Extracted records:
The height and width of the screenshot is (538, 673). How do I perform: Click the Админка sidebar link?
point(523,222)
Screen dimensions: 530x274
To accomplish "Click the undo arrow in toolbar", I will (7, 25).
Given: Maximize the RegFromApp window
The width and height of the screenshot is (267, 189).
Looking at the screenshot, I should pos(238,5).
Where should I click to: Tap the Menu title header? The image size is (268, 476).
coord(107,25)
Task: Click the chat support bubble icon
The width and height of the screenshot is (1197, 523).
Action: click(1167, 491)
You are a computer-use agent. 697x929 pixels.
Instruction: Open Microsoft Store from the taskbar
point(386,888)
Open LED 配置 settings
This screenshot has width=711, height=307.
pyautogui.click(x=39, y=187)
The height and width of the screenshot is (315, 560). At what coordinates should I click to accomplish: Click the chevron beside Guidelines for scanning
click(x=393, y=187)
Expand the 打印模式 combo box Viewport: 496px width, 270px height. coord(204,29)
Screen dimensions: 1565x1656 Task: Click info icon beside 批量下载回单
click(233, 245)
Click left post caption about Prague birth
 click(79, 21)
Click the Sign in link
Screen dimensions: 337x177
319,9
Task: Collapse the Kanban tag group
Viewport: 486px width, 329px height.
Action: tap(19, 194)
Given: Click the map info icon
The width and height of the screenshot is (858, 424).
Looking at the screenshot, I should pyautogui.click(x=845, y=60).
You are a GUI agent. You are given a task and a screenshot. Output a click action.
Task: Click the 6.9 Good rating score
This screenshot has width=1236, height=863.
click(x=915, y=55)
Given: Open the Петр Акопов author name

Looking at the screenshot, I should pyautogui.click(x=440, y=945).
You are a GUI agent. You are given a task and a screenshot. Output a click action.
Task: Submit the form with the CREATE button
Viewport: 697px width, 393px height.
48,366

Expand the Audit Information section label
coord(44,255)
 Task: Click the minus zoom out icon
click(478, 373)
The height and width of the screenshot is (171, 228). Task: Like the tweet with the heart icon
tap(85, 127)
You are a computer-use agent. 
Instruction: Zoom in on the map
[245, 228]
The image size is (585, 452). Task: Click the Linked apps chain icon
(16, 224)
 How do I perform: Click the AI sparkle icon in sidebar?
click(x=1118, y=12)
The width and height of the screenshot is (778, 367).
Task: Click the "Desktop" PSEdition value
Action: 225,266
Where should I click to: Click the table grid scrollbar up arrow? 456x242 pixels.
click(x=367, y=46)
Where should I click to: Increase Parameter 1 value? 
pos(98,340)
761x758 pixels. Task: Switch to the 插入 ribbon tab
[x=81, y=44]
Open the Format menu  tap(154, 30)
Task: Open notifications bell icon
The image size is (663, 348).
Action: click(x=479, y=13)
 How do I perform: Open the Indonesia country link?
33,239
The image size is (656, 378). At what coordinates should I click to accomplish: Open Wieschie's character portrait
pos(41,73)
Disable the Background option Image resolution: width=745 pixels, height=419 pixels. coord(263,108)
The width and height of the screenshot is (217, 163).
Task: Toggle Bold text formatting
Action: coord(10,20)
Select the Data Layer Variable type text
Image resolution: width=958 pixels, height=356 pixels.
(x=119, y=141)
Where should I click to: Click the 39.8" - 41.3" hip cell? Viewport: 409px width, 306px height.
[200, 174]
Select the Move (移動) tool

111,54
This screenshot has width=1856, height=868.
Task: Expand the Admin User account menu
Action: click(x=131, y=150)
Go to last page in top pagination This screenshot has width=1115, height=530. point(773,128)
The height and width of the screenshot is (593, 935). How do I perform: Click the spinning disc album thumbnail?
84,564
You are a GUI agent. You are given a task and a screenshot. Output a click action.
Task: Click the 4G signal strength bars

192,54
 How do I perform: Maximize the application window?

EXERCISE DIRECTIONS
Gather from the data above every line with the string "computer".

TASK RESULT
You are a computer-use agent. 697x929 pixels.
You are a computer-use agent. 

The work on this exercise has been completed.